C - L’argumentation de Freud

 Freud montre dans la croyance en Dieu un transfert du sentiment filial, un retour nostalgique à
l’enfance sous la protection d’un Père juste, bon et tout-puissant : «La mort du père est la naissance de
Dieu.» Les croyances religieuses seraient simplement une réaction défensive de l’instinct contre ce que
pourrait avoir de déprimant la lucidité de l’intelligence.

D – Critique de ces suspicions

 Ces méthodes critiques sont certes fécondes si nous les appliquons à nous-mêmes afin de purifier
nos options métaphysiques de tous les mobiles sentimentaux ou sociologiques qui pourraient effectivement
s’y mêler. Mais cette démarche laisse la question métaphysique irrésolue.
La pensée rationaliste a manifesté une grande incompréhension de la religion et répandu à son sujet des
erreurs et des préjugés fortement ancrés.

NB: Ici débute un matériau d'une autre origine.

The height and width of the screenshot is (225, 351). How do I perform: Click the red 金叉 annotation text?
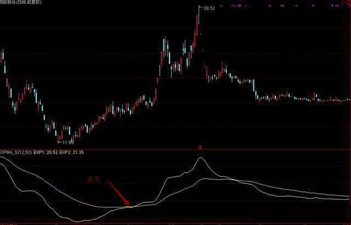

 Ces idéologies réductrices - Voltaire qualifie la religion de « supercherie » inventée par les malins
pour duper les autres ; Marx la qualifie d’ « opium du peuple » ; Freud considère que la racine du sentiment
religieux se situe dans les conflits jalonnant l’évolution du psychisme individuel et la considère comme la
« névrose obsessionnelle de l’humanité » - ces idéologies, même si elles contiennent une part de vérité, ne
peuvent rien nous apprendre sur l’essence du phénomène religieux.
Si, en effet, on réduit la religion à une institution sociale ou à un système individuel de sentiments, de
croyances, de titres, on en méconnaît l’élément spécifique, original.

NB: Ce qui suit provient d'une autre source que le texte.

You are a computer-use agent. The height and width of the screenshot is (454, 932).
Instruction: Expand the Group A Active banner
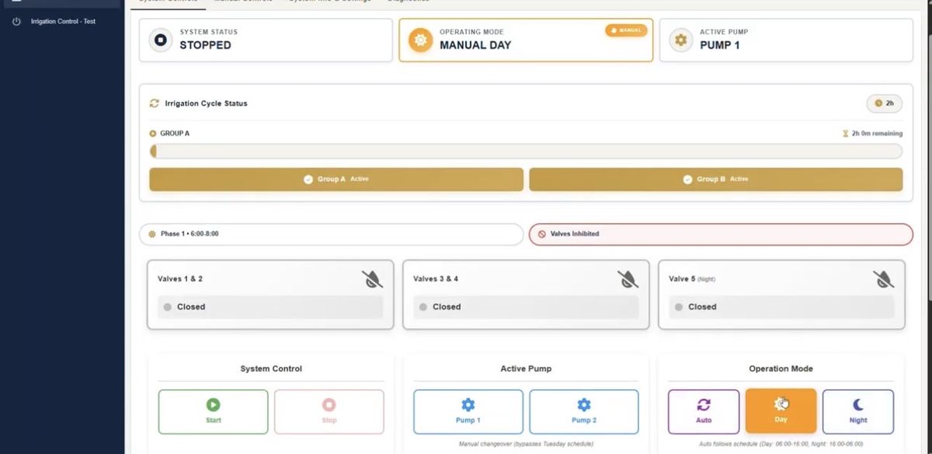(335, 179)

E. L'irréductibilité du besoin religieux

 Nietzsche, Marx et Freud ont en commun de développer une conception réductionniste de la


religion. Il est possible de retourner contre Marx, Nietzsche et Freud la critique qu'ils développent à l'égard
de la religion.
 Ne sont-ils pas tous trois animés par le besoin de justifier leur propre abandon de la religion de leur
enfance, le judaïsme (Marx et Freud) et le protestantisme (Nietzsche) ?
Hommes de la fin de la modernité, qui se veut émancipatrice à l'égard des structures d'autorité, ils pensent
pouvoir congédier la religion en la mettant au compte de besoins psychologiques et sociaux et en donnant à
penser qu'elle ne parvient à les satisfaire que de façon illusoire.

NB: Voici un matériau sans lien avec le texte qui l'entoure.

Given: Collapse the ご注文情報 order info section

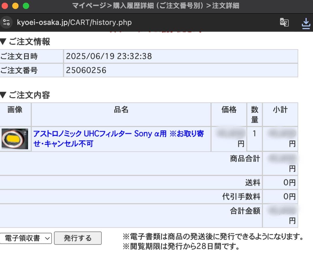Looking at the screenshot, I should pyautogui.click(x=26, y=42).
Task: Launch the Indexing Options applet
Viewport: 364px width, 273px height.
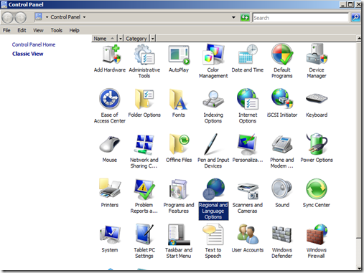Action: coord(213,106)
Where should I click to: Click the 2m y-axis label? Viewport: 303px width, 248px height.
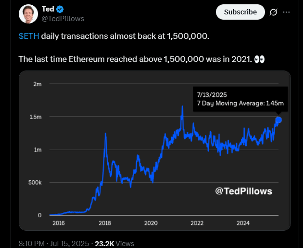click(38, 84)
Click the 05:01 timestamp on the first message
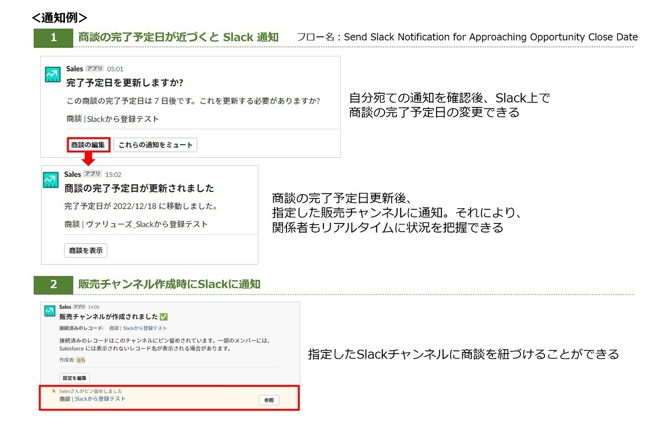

Ce faisant, ils partagent l’idéologie progressiste et rationaliste du XIX e siècle en croyant que la philosophie
(Nietzsche) ou la science (Marx et Freud) est en mesure d'apporter aux hommes la sérénité à laquelle ils
aspirent. L'histoire de la culture occidentale ultérieure montre qu'en cela ils se sont grandement trompés !

 Si la religion a perdu culturellement beaucoup de terrain sous l'effet de la sécularisation, elle a aussi
inspiré les mouvements d'émancipation les plus forts de notre temps, ainsi que le montrent l'effondrement
des régimes communistes et le succès des théologies de la libération en Amérique latine.

 Il faut donc bien reconnaître que la religion, du moins celle dont Bergson disait qu'elle est
dynamique et ouverte, prend sa source dans un besoin irréductible aux seuls besoins psychologiques et
sociaux. Contre "les maîtres du soupçon" il semble bien qu'il faille reconnaître l'existence d'une aspiration
religieuse spécifique.

VII - La raison peut-elle remplacer la religion ?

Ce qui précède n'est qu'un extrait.